Your answer should consist of each line below that includes the word "heart".

BEGIN

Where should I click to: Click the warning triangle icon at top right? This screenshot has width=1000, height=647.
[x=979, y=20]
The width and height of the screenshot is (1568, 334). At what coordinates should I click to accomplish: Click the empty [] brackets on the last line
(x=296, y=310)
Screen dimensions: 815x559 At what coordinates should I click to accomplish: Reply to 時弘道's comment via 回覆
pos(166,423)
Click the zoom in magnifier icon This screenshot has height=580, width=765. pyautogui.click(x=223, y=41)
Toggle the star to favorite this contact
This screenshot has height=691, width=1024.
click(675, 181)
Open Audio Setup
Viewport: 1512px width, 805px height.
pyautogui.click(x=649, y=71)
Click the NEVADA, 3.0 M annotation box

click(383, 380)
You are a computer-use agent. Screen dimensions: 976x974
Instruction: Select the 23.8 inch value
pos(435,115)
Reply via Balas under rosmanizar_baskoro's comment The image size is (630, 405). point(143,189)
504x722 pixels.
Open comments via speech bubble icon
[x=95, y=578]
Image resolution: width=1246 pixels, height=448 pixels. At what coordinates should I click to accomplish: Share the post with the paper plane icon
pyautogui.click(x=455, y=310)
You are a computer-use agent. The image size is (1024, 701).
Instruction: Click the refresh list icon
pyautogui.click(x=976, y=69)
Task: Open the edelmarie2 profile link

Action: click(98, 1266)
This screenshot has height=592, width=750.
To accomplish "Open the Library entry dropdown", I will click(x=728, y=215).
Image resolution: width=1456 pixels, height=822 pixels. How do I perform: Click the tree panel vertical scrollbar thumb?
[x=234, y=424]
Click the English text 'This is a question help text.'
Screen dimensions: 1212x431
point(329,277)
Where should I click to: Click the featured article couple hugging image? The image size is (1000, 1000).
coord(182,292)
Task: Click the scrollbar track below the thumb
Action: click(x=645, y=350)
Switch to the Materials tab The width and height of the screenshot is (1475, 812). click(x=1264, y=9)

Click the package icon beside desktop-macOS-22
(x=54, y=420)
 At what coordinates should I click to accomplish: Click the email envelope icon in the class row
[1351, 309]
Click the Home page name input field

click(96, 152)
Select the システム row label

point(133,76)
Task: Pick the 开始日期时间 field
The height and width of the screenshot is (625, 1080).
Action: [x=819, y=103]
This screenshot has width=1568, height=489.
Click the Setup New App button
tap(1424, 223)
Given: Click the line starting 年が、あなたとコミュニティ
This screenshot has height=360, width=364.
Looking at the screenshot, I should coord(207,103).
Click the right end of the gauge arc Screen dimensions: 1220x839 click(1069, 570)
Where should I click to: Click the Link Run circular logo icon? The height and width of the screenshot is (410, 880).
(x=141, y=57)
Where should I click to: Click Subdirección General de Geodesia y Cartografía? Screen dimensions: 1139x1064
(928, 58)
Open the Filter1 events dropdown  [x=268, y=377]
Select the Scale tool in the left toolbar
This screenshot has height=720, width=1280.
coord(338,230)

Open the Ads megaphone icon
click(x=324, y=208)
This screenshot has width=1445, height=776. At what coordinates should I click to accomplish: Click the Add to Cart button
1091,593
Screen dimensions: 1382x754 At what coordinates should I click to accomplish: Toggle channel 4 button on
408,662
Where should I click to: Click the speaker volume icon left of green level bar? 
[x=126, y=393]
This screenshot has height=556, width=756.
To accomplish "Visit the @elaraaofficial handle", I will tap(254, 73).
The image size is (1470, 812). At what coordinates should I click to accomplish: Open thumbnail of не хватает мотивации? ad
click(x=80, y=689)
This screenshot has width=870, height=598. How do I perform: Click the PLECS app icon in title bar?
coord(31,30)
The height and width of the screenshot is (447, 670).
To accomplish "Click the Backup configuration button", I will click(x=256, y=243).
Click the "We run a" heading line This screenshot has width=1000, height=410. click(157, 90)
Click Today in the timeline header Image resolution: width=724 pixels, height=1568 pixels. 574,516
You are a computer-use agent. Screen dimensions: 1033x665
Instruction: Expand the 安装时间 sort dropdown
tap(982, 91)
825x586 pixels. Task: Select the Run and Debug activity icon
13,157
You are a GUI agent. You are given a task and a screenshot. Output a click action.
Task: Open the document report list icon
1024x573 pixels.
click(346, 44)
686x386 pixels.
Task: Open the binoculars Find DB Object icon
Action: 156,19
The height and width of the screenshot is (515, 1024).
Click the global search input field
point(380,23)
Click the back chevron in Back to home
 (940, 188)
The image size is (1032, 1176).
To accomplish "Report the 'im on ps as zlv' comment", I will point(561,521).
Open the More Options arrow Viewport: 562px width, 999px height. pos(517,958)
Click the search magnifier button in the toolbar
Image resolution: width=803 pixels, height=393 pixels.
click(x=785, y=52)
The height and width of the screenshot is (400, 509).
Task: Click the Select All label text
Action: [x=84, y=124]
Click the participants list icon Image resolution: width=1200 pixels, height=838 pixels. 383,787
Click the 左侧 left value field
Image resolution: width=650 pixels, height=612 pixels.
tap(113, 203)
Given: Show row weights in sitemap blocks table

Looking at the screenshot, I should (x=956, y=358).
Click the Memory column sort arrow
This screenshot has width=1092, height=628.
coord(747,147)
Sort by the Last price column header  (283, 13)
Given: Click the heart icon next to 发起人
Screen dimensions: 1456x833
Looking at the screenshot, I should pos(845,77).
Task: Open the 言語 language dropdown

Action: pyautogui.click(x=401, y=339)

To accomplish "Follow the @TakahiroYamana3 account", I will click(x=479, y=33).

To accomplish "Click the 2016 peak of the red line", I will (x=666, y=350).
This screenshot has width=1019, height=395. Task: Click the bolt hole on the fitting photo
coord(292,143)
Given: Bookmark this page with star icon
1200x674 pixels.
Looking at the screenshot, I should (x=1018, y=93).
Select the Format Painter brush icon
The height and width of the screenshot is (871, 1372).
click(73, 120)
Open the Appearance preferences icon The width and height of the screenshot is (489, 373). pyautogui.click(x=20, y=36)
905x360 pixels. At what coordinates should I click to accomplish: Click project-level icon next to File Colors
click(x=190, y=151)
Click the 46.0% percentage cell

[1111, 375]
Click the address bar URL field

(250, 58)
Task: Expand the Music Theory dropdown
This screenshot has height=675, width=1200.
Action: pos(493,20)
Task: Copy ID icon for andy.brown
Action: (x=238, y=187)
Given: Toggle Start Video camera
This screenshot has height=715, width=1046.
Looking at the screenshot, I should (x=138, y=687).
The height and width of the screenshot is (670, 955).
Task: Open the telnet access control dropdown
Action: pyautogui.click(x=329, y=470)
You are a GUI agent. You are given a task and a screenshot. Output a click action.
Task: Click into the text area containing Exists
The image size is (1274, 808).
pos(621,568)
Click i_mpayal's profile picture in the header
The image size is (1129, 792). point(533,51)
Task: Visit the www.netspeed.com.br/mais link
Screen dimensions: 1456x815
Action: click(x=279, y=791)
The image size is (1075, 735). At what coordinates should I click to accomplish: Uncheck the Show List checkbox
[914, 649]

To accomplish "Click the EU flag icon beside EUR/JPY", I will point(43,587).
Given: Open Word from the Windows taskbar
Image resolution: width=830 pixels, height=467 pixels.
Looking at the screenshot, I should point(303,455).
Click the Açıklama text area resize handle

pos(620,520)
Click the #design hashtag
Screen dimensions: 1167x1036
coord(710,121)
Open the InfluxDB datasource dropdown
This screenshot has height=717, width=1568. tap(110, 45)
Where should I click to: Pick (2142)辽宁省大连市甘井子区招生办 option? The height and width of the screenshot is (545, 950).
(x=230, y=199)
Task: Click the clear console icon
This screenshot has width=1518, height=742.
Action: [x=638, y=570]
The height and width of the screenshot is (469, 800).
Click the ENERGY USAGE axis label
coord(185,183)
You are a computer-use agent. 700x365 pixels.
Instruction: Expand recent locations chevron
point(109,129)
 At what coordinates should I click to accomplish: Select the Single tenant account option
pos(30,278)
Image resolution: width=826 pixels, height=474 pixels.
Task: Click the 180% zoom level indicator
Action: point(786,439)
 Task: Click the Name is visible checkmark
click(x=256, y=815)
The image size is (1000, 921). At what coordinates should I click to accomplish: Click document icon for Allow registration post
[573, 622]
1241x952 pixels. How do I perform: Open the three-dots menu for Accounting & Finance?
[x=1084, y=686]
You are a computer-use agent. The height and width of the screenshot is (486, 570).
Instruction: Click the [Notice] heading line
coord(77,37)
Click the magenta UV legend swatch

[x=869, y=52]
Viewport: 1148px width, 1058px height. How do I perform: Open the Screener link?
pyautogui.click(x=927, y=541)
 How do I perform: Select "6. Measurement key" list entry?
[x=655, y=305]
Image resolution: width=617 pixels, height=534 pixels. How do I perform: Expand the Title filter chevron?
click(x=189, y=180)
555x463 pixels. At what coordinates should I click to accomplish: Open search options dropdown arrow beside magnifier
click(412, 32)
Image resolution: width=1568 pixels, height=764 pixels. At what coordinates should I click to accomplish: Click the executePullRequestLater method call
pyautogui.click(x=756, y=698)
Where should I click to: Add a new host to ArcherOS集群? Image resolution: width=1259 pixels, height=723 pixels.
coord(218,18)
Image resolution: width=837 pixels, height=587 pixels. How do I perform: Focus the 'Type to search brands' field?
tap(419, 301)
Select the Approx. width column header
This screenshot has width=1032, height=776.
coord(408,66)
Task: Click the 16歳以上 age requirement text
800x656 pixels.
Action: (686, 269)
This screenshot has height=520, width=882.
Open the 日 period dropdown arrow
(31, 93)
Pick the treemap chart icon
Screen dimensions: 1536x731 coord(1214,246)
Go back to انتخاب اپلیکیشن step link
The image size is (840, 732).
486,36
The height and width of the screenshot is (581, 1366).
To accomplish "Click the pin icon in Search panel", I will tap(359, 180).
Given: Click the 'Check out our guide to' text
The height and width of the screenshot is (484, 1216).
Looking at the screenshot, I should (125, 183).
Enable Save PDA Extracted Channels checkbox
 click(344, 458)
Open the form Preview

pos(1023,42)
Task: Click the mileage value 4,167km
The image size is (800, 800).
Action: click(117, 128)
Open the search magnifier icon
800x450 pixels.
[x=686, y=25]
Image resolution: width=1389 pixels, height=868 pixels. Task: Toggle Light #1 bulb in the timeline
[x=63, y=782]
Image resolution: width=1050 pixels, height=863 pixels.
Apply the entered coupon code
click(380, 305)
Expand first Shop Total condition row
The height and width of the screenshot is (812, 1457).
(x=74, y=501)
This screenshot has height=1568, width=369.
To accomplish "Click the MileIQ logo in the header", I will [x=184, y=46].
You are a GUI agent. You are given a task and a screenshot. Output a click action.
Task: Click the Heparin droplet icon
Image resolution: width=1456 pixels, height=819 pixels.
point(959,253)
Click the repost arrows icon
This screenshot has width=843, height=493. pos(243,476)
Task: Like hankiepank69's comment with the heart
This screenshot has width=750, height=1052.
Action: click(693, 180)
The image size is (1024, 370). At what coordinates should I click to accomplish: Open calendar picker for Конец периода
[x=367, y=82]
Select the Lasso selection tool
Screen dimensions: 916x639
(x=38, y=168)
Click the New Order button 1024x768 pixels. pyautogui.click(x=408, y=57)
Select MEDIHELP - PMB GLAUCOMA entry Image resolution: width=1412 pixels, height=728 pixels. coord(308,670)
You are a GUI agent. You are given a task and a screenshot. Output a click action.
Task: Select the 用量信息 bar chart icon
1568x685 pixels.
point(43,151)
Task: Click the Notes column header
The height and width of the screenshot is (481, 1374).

END

**SOLUTION FOR THIS TASK**
Given: Click the heart icon next to 发起人
Task: Like hankiepank69's comment with the heart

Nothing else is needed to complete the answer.